"How about I help you with that wish?" Dan asked, minutes after I had blown the fire out of the candle.
"If you could help me with that wish, you would have done it a long time ago. I know you can't do it. So I won't bother asking you to help me do it. Rather, I would pray for the one who can help me do it to do it for me which is what I just did." I answered plainly until I realized that what I said had sounded very rude.
I saw it as saying the plain truth but he took it the wrong way, judging from the look of hurt on his face.
He swallowed. "Do you know that slaves escape? Do you believe that a slave can help another slave escape from a bad place like this?"
"I don't know," I answered with an implied shrug. "But I don't think so because masters are wicked people and they always watch on their slaves. So I don't think they can ever get a chance to escape."
"Hmm." He was a bit hesitant but then he continued after a short while. "Can I tell you a story? I know kids love stories."
"Kids love happy stories," I said and he looked at me like he was going to tell the exact opposite.
"Well, this is a sad one. Do you still wanna hear it."
"No." I shook my head vehemently. I was tired of seeing or hearing about sad things. A lot of that already happened today.
"I will tell it to you anyway because only by hearing that story, would you believe that you don't need to wait for your dad to help you out of this place."
"It's not like I would say no to anyone who wants to help me out of this place. No one just ever spoke about it. You especially. I believe that you could help me out with any other thing except for escaping because I thought you did not have the power to do it for me. If you did, you would have told me."
"It's because you never asked for it."
"Do I need to ask you before you know that I don't want to be here at all?
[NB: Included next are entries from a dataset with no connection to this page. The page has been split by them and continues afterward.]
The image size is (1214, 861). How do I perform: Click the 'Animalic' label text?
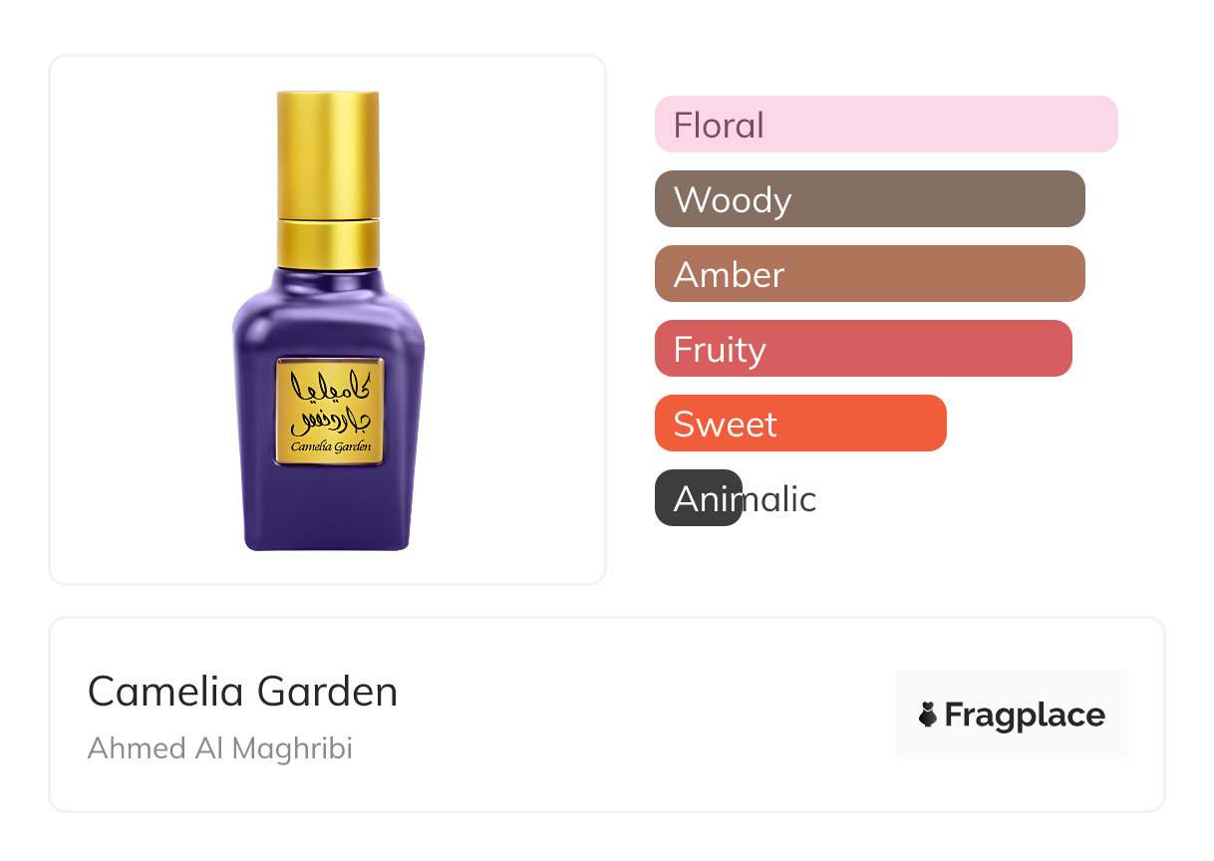pos(745,498)
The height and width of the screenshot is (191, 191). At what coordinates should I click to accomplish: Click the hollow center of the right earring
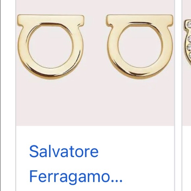pyautogui.click(x=140, y=45)
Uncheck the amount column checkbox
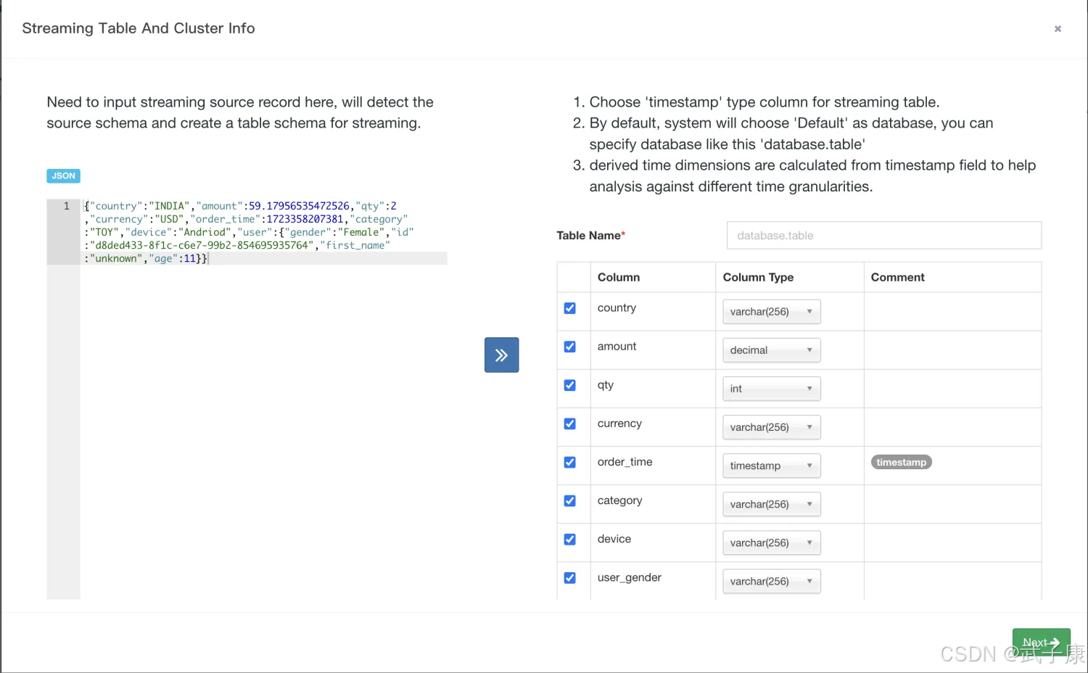Image resolution: width=1088 pixels, height=673 pixels. (x=570, y=347)
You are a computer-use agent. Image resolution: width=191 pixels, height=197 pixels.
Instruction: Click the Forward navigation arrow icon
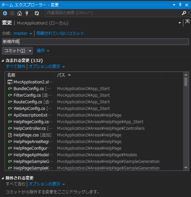point(12,13)
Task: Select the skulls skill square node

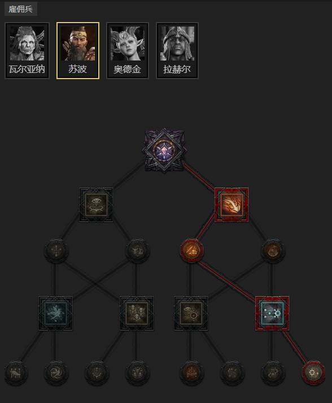Action: pos(137,313)
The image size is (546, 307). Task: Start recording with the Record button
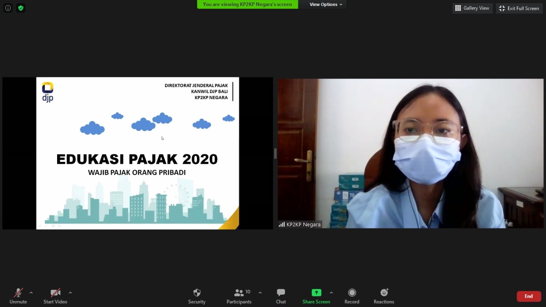(351, 295)
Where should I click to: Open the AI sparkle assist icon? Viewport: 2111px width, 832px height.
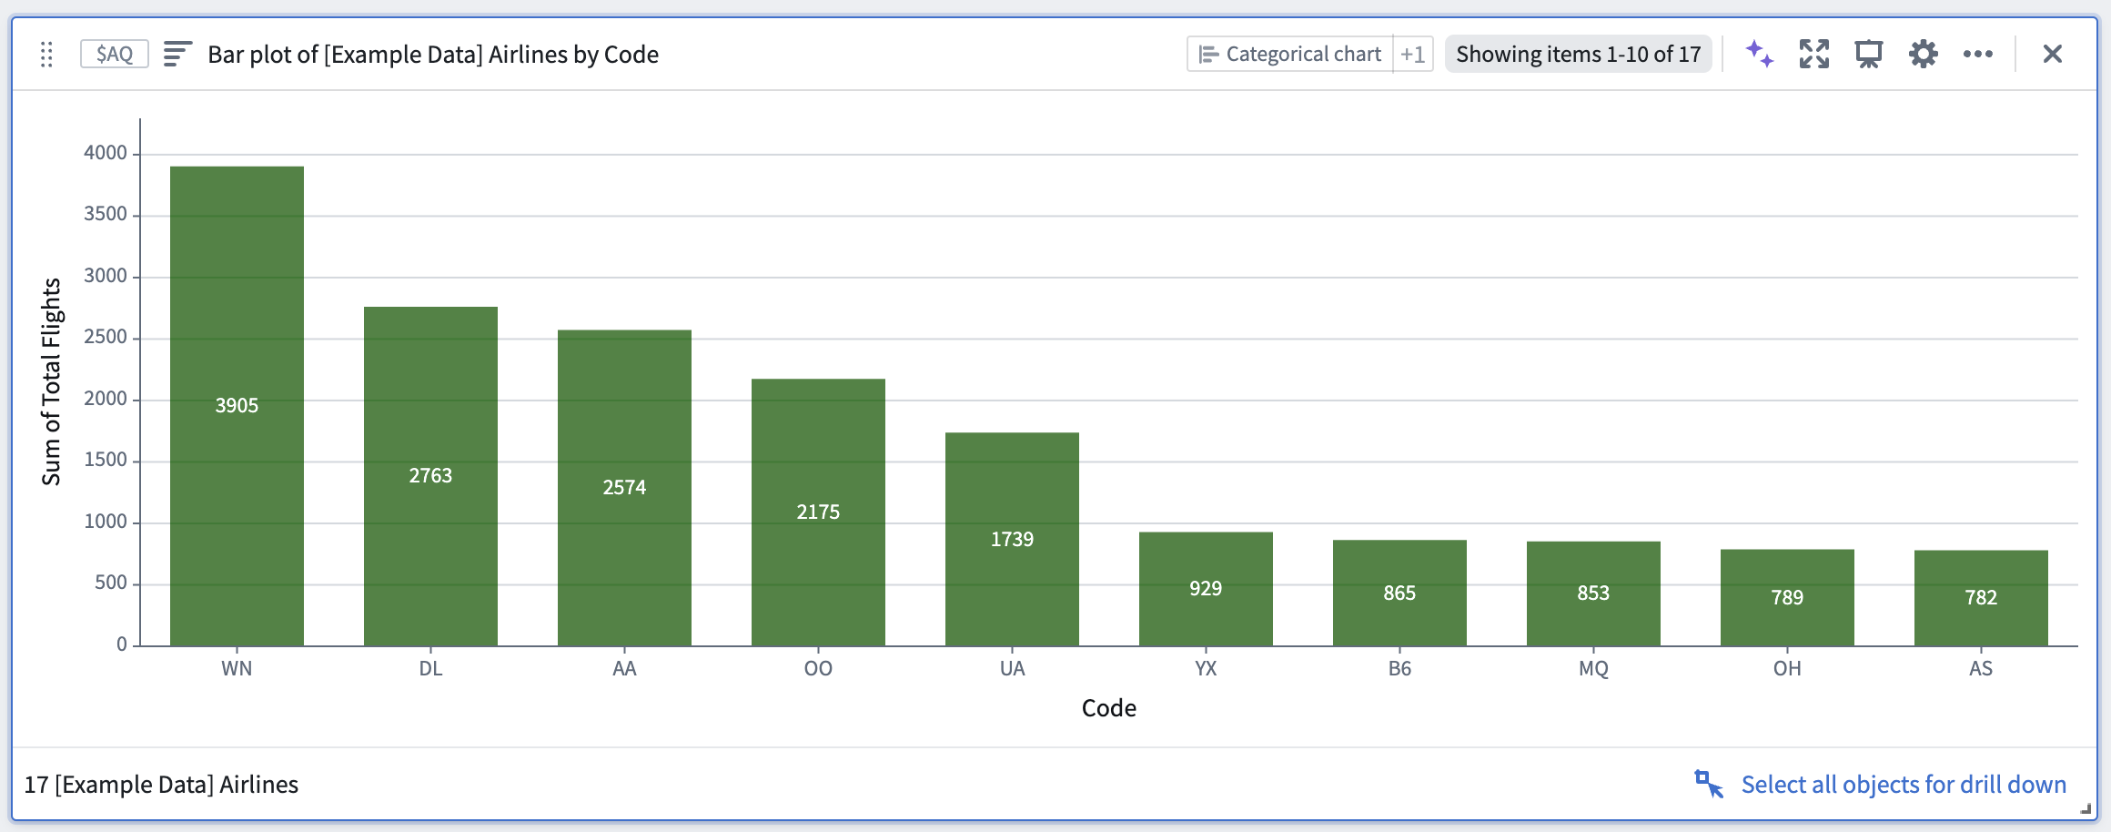1760,55
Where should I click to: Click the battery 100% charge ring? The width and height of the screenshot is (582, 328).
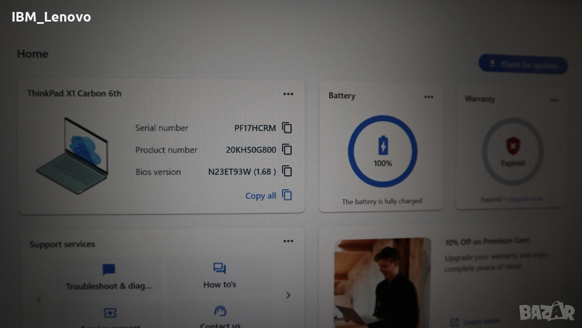[x=383, y=151]
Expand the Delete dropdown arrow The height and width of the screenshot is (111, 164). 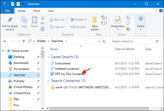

I did not need to ask you that I wanted food to eat before you came and told me you wanted to give me food." I asked, slicing a part of my cake with the bread knife and dipped the vestigial triangle of chocolate bliss into my mouth.
"Trust me when I tell you that some of the slaves here actually want to remain as slaves with hopes that the loan shark would take their hands into marriage and then all of their years of slavery would be worth it. That's why I never make any impression towards any slave when it comes to escaping. If you want to escape, you would ask me about it."
"But you should know that I don't want to be here." I insisted.
"Truthfully, I was looking for possible ways to help you out. Those ways just were not working out in the way I wished they would." He paused and then took a deep breath then let it out dramatically in a long sigh.
"So onto my story now." He said. "I lost my mother when I was just seven years old. My dad used to beat my mum so much. Whenever I hear a shattering noise or whenever I get a whiplash, I know it's my dad beating the hell out of my mum. I could not protect her. Nevertheless, my mum could not have died the way she did because she actually had a choice. My mum has a very good friend who was willing to help her. She was willing to take her out of that hellhole of a marriage with my dad if only my mum would give her permission to do so. But my mum never did. She wanted to stay back in the marriage for my sake. She believed things would get better. She wanted to have faith in her marriage. She did but she died right before my eyes."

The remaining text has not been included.